The Academy of Management (AOM) conference was held in Boston (USA) in August 2019 and I was honoured to be asked to be ‘filmed’ for AOM connect– the Academy’s new digital approach towards helping us members learn more about each other’s research. It was an especially nerve racking experience because of the high tech nature of the recording room (with boom mics, bright lights and professional cameras on tripods), but less so in other ways as there was no immediate wider audience present. The topic of the talk was on organizational readiness (a concept Prof Mark Learmonth and I developed and which I have already blogged about here). It provided an opportunity to explain what the concept is all about and how it might be relevant to managers. Content aside (I shall let you make your own minds up on that!) the makers of the video did a fantastic job at producing a really professional end-product. Here it is in full:
And, while I am covering organizational readiness, I also have an earlier video covering the topic which was filmed at Durham University Business School by our own media team. On this occasion Mark and I had a pre-prepared interaction planned (semi-memorised!) between us rather than an interview format that we could react to – the latter approach with AOM connect felt a lot more natural. Nevertheless, the video does give another nice overview of the work done so far on organizational readiness.

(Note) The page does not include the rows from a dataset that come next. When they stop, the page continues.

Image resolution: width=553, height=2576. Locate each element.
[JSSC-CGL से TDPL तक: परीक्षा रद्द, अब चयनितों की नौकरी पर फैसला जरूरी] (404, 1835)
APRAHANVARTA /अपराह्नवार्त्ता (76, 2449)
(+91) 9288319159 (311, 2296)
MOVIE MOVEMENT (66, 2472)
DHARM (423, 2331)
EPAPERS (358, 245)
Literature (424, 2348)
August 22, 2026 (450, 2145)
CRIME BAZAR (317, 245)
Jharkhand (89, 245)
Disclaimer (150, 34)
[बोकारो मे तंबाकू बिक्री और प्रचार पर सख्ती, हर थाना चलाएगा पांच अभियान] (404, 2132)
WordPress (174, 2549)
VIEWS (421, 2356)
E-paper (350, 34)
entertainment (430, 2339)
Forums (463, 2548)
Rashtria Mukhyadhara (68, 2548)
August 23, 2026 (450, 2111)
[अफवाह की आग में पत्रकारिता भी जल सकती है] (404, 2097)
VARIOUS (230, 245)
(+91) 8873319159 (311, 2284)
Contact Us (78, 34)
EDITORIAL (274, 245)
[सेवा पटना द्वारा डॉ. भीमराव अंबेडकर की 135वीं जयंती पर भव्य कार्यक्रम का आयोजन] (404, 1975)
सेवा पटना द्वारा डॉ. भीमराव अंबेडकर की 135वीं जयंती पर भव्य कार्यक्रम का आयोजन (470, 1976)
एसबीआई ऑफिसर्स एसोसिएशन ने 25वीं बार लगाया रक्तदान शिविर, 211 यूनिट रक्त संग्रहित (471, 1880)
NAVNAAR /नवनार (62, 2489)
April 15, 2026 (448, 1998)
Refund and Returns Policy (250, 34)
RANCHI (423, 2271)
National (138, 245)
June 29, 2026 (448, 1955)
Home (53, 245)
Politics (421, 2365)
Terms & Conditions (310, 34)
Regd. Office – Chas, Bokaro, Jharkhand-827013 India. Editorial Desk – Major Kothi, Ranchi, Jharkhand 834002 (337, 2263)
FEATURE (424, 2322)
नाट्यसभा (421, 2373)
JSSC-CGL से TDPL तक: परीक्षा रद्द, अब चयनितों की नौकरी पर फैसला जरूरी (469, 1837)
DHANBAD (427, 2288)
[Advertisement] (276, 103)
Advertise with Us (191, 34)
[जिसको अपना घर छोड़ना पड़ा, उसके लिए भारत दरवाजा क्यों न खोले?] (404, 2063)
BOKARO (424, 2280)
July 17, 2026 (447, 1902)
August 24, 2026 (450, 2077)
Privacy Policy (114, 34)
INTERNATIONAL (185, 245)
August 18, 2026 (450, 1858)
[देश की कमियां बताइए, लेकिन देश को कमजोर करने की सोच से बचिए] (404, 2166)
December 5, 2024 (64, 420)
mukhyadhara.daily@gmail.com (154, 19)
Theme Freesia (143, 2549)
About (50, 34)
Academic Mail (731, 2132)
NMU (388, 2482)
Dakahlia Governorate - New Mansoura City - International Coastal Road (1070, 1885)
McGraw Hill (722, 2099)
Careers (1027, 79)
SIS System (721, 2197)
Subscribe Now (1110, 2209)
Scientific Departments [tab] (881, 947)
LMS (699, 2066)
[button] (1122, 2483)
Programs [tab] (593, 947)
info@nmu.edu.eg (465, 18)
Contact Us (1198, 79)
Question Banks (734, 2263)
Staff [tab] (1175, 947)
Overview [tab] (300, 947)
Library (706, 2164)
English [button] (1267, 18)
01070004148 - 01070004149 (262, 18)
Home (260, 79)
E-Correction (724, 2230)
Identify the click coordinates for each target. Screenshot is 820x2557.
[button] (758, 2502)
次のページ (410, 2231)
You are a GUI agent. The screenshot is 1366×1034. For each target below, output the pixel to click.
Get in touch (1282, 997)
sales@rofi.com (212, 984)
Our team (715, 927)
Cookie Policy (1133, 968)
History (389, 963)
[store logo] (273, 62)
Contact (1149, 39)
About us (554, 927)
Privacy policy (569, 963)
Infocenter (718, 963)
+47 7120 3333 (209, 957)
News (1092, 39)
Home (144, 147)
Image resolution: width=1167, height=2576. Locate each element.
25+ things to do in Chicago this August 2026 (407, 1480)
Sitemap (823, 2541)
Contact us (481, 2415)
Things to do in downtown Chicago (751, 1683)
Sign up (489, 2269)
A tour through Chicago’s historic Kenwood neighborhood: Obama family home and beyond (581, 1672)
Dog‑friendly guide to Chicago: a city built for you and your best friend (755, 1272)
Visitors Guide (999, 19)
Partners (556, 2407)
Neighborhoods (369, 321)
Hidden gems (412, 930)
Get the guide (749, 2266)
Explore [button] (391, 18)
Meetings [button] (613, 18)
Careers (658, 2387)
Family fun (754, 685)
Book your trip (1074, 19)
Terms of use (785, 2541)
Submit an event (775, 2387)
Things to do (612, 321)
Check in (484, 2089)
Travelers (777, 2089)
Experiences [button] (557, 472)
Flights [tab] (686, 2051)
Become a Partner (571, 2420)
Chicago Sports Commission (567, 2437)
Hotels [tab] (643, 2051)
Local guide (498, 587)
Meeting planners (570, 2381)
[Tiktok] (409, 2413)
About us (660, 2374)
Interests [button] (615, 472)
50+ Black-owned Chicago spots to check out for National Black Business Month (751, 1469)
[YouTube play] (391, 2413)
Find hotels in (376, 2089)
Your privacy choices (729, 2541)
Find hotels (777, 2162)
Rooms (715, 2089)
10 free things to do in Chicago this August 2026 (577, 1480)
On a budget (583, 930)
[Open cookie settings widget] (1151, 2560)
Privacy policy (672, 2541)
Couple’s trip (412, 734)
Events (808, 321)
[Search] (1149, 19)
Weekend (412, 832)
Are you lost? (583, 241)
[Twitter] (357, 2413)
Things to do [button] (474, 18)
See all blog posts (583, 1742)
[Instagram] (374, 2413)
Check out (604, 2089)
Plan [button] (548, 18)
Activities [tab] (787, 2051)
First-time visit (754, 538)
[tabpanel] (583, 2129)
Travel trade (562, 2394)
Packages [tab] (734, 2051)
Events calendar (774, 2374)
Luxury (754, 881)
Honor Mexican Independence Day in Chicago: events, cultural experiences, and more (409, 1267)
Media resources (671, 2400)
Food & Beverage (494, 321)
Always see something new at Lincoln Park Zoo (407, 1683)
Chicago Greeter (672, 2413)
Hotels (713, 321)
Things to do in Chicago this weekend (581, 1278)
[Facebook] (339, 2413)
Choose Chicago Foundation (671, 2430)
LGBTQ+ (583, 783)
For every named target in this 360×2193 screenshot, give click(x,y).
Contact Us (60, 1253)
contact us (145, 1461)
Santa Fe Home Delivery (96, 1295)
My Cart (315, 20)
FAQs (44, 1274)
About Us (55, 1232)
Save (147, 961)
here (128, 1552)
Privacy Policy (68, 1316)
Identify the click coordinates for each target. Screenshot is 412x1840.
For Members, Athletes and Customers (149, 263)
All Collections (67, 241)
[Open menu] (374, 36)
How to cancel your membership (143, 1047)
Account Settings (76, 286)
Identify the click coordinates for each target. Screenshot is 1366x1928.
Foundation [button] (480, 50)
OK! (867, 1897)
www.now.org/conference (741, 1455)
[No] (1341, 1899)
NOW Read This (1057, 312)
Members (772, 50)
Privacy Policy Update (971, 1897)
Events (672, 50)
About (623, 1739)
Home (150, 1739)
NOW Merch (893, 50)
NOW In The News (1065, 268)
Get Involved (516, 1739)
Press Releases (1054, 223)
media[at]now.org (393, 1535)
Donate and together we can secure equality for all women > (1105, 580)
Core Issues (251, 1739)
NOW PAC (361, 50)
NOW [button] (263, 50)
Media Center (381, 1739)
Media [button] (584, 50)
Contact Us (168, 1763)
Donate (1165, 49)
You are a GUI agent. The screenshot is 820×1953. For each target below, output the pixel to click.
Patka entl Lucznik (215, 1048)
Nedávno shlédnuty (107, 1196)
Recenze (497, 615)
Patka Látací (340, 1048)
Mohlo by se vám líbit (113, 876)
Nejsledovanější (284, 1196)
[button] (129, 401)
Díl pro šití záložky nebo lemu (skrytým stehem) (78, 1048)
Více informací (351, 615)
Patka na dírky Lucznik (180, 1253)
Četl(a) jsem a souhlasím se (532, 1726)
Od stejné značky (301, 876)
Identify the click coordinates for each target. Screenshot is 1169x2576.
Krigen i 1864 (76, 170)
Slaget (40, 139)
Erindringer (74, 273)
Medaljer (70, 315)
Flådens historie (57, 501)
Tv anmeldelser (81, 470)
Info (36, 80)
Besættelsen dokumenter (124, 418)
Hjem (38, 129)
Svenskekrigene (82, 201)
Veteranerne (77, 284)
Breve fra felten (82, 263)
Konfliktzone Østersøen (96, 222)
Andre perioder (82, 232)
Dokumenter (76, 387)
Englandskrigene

On the wider issue of being filmed in academia: whilst it is a rewarding to see your ideas captured on film it is also a really uncomfortable process. For starters, unless you are a total narcissist, it is extremely odd to watch yourself back on video. You invariably find yourself wondering “Dear god, is that really me!?”, “Do I really sound like that?”, “What’s going on with my hair!”. Whether it is in lecture capture (recordings of teaching sessions) or a recording of a key note address it feels almost like you are watching an alien perform your words. Every hesitation, mannerism and mis-step is exaggerated in your own mind a thousand times over. I do try to remind myself, however, that most people watching the recording have no idea about the ‘perfect’ performance you had planned in your head and tend to be slightly more forgiving!
Regardless of my own inability to watch them back, I do think videos like this are a great way to share our research and engage with a wider number of people. These two videos will help the concept of organizational readiness reach new people and hopefully help us to develop it further.